J’entends souvent des gens dire qu’un cheval se paie leur tête ou celle de son cavalier. Ou qu’il est méchant et cherche à leur nuire. Ou encore qu’il tente de les dominer et de prendre le dessus sur eux. Mais un cheval peut-il vraiment être méchant ou dominant avec vous ?

 

Un cheval vit dans le présent, donc il ne peut pas être méchant

Etre méchant avec quelqu’un, c’est avoir la volonté de lui nuire ou de le faire souffrir. Dire qu’un cheval est méchant, cela signifie qu’on pense que ce cheval échafaude des plans pour faire du mal à son cavalier. Qu’il le voit arriver en se disant : « Hum… que pourrais-je faire pour l’énerver aujourd’hui ? Ou pour lui faire mal ? » Une telle supposition relève tout simplement de l’anthropomorphisme ! C’est à dire que cela revient à prêter au cheval des pensées et un comportement humains. En effet, la malveillance est l’apanage de notre espèce. Les chevaux, eux, vivent dans le moment présent.
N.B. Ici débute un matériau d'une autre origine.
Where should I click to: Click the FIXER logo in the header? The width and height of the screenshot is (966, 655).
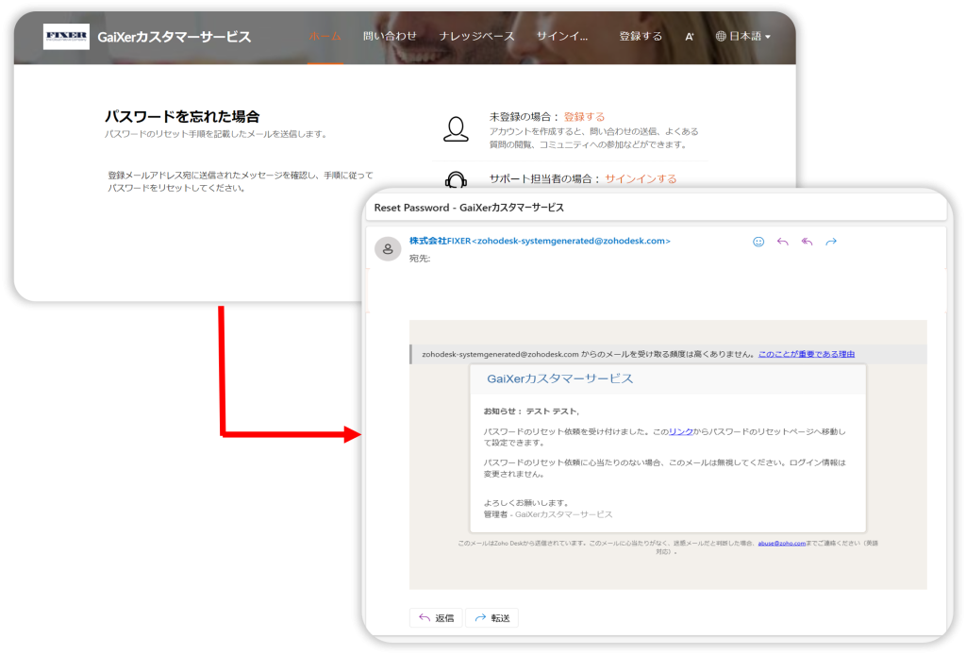(x=66, y=37)
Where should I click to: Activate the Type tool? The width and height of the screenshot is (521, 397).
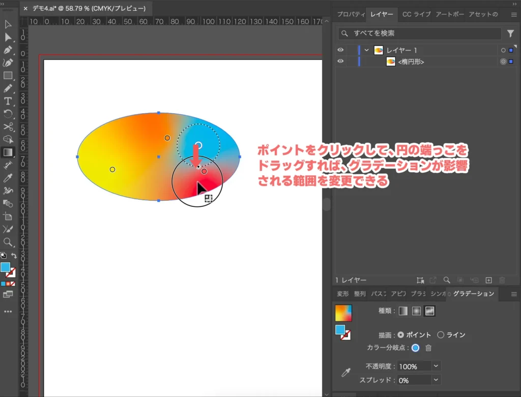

Cela signifie-t-il qu’ils n’ont pas de souvenirs ? Que leurs réactions ne peuvent être conditionnées par des expériences vécues ? Bien sûr que non ! Un cheval garde en mémoire tout ce qui l’a fait souffrir. C’est indispensable lorsqu’on est une proie, afin de ne pas refaire deux fois les mêmes erreurs. Cependant, leur conscience socio-sensuelle très développée leur permet aussi de s’adapter à chaque situation nouvelle et à chaque personne. Un cheval peut se souvenir qu’un humain l’a violenté un jour. Mais il se souvient aussi de l’état émotionnel dans lequel était cette personne. Si elle était en colère et que vous l’êtes, il fera le lien entre elle et vous. Il vous craindra donc. Et il anticipera le mal que vous pourrez lui faire. Cependant, si vous êtes calme et bienveillant, il le sentira aussi. 

Les chevaux ont donc des souvenirs et peuvent anticiper vos actions. Mais ils ne ressassent pas de rancœurs contre vous ni ne se projettent dans un avenir où ils vous joueraient des tours. Alors oui, ils peuvent parfois se montrer agressifs, ce qui est très différent. Mais ils ne peuvent en aucun cas être méchants !

 

Par contre, un cheval peut se montrer agressif pour se protéger

La grande différence entre ces deux termes réside dans l’intention qui se trouve derrière. Un cheval qui se montre agressif envers vous ne cherche pas à vous nuire. Il réagit par rapport à une problématique immédiate. Par exemple, un cheval qui couche les oreilles en arrière lorsque vous passez devant son box tente simplement de vous faire respecter la distance dont il a besoin pour se sentir bien avec votre présence. Sa réaction n’est pas dirigée contre vous spécifiquement. De la même façon, celui qui mord au sanglage ou qui lance une ruade au départ au galop exprime simplement une douleur. Ce sont des réactions de protection, et non des actes visant à vous faire mal. Plutôt que de vous en offusquer, cherchez à savoir ce qui se cache derrière.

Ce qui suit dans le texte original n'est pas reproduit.